By means of improvisation, Stuart explores such questions, positioning herself in ground fertilised by the uncertainty, doubt and suspicion that things, relationships and thoughts could be different: they could arise and reveal themselves in and via movement that is transformed and continually redefines us, affecting the variety of physical, mental and emotional states that decide our way of inhabiting the world.  

Meg Stuart, born in New Orleans in 1965, is an American choreographer and dancer who lives and works in Berlin and Brussels. She studied dance at NYU, moving to New York in 1983 and continuing her training at the Movement Research centre. In 1991 she presented her first full-length piece Disfigure Study at the Klapstuk Festival in Leuven, and in 1994 founded her company Damaged Goods, thereby fulfilling her desire to have her own structure from which to develop art projects. With Damaged Goods she has created over thirty productions, from solos to large-scale choreographies such as Visitors Only (2003), Built to Last (2012) and UNTIL OUR HEARTS STOP (2015).
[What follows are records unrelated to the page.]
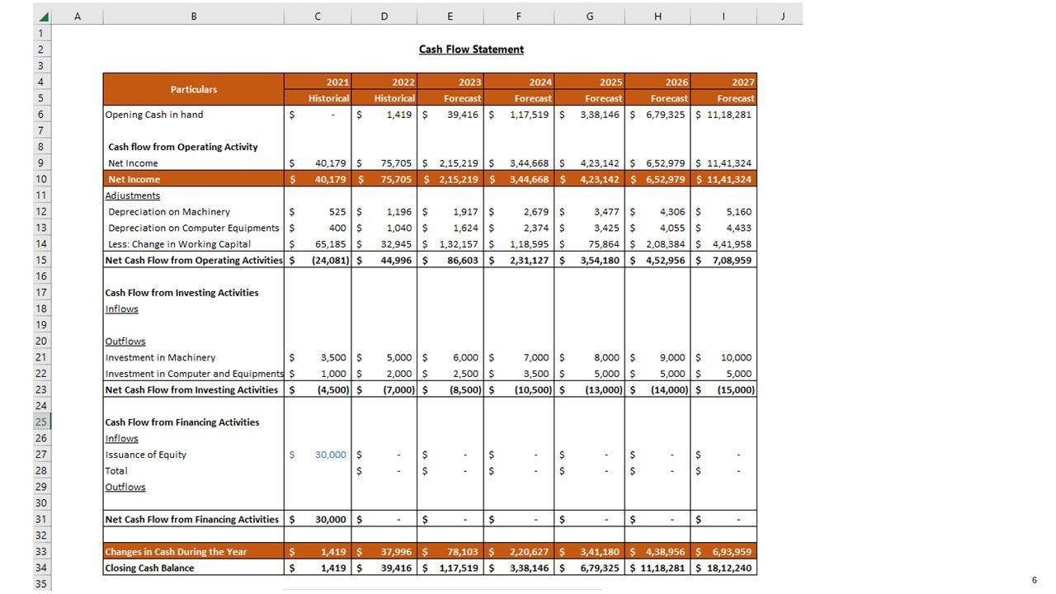This screenshot has width=1056, height=594.
Task: Click the Issuance of Equity 30,000 value
Action: (330, 455)
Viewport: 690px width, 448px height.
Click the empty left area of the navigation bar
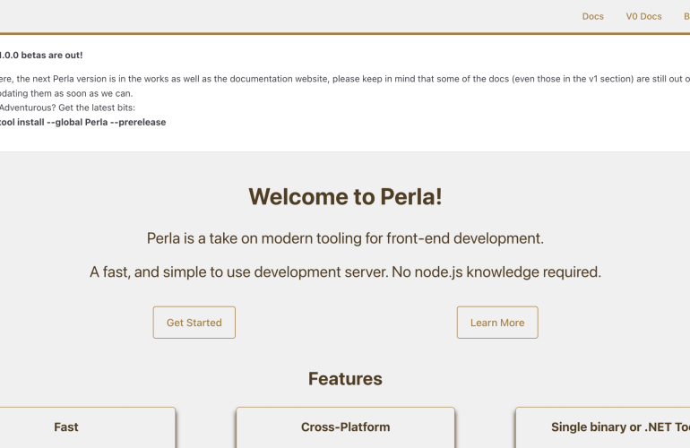224,16
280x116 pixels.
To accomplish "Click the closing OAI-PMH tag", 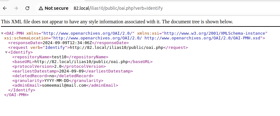I will coord(16,95).
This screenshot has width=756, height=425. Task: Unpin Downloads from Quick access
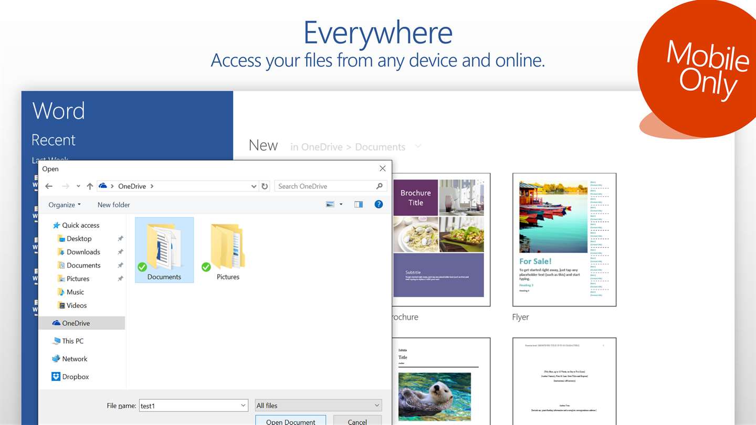click(x=120, y=252)
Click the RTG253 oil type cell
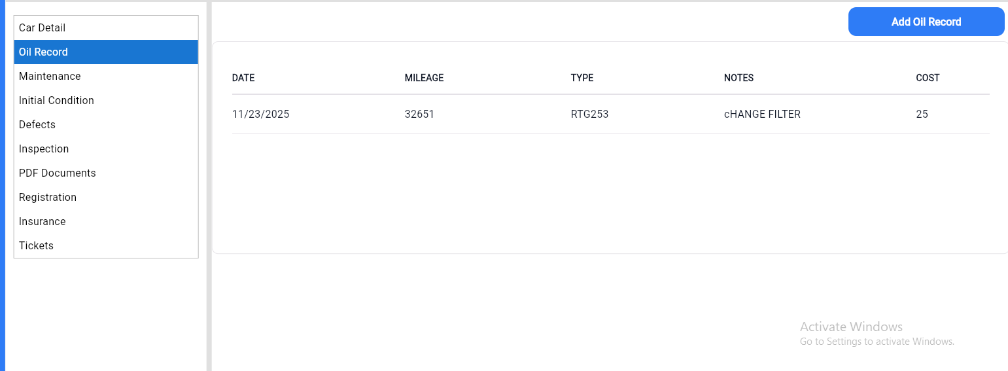 pyautogui.click(x=589, y=115)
Moreover, she has worked with artists like Philipp Gehmacher, Ann Hamilton, Claudia Hill, Benoit Lachambre, Brendan Dougherty and Hahn Rowe, and has been involved in audiovisual projects, installations and in situ creations such as Projecting [Space], unveiled at the Ruhrtriennale Festival in Germany in 2017, where she and Damaged Goods worked from 2015 to 2017, at the request of theatre director Johan Simons. Her improvisations have also seen her promote and actively participate in projects like Crash Landing (1996–1999) and Auf den Tisch! (2004–2011). In 2016, she presented City Lights - a continuous gathering at the HAU Hebbel am Ufer theatre in Berlin, in collaboration with a group of local female artists.  
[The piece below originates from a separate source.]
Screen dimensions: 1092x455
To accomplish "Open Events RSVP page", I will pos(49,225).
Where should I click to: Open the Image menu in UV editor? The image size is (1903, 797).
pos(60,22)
She has also participated in art residences at the Schauspielhaus Zürich (Zurich, 2000–2004) and Volksbühne Rosa-Luxemburg-Platz (Berlin, 2005–2010) theatres and has collaborated with theatre directors Stefan Pucher, Christoph Marthaler and Frank Castorf, among others. 
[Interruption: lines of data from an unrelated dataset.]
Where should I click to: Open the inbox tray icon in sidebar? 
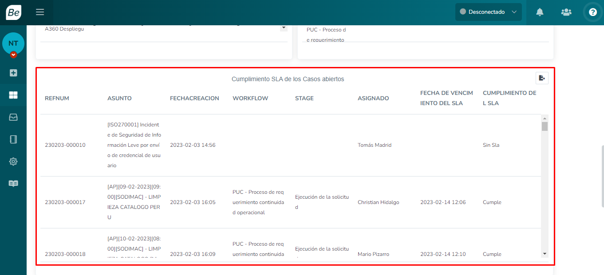[13, 117]
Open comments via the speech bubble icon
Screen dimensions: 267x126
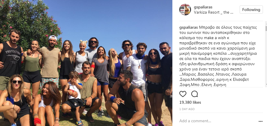[x=194, y=94]
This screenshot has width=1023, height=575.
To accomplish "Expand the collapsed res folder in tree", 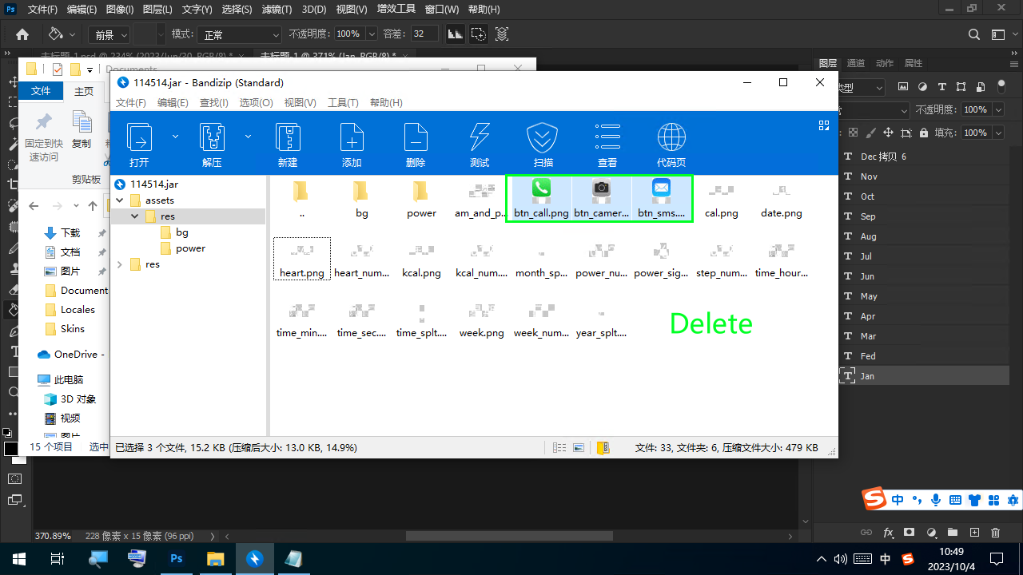I will pos(120,264).
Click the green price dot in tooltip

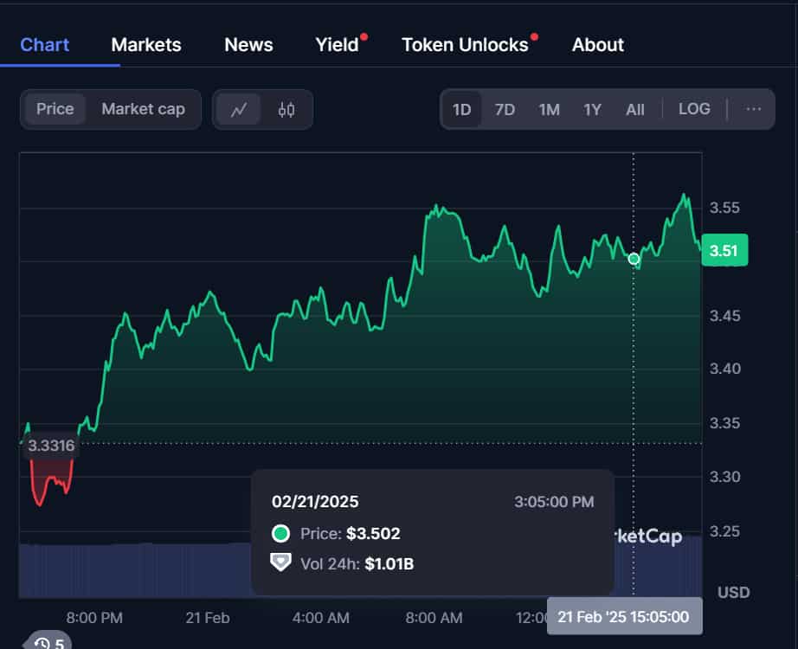(x=280, y=533)
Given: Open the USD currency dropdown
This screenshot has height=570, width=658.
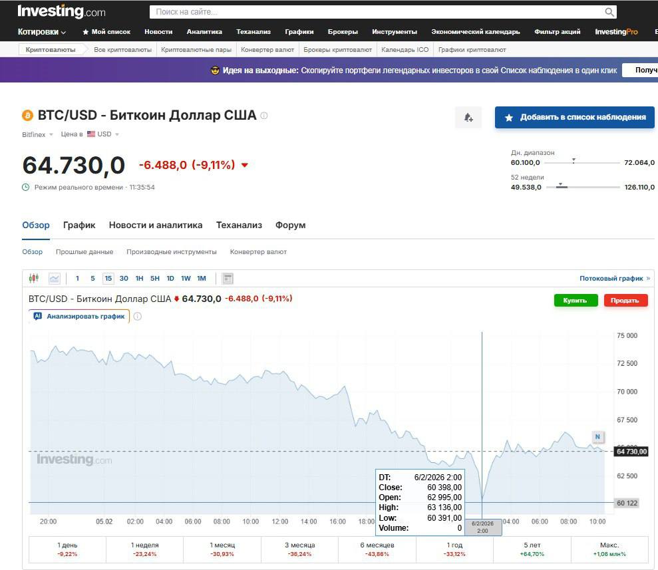Looking at the screenshot, I should pyautogui.click(x=104, y=134).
With Damaged Goods, Meg Stuart has worked since 2010 as an associate artist at the Kammerspiele theatre in Munich, and, in addition, her company regularly collaborates with other performance centres such as Kaaitheater in Brussels and HAU Hebbel am Ufer in Berlin.   

Her work has been performed at a wide array of international theatres, and at exhibitions that include documenta X in Kassel, in 1997, and Manifesta 7 in Bolzano, in 2008, a year in which she also received the Bessie Prize for her body of work and the Flemish Culture Award in Belgium in the category of performing arts. In 2012 she received the Konrad-Wolf Award from the Akademie der Künste (Berlin).

In 2018, she was awarded the Golden Lion Award for Lifetime Achievement at the Venice Biennale.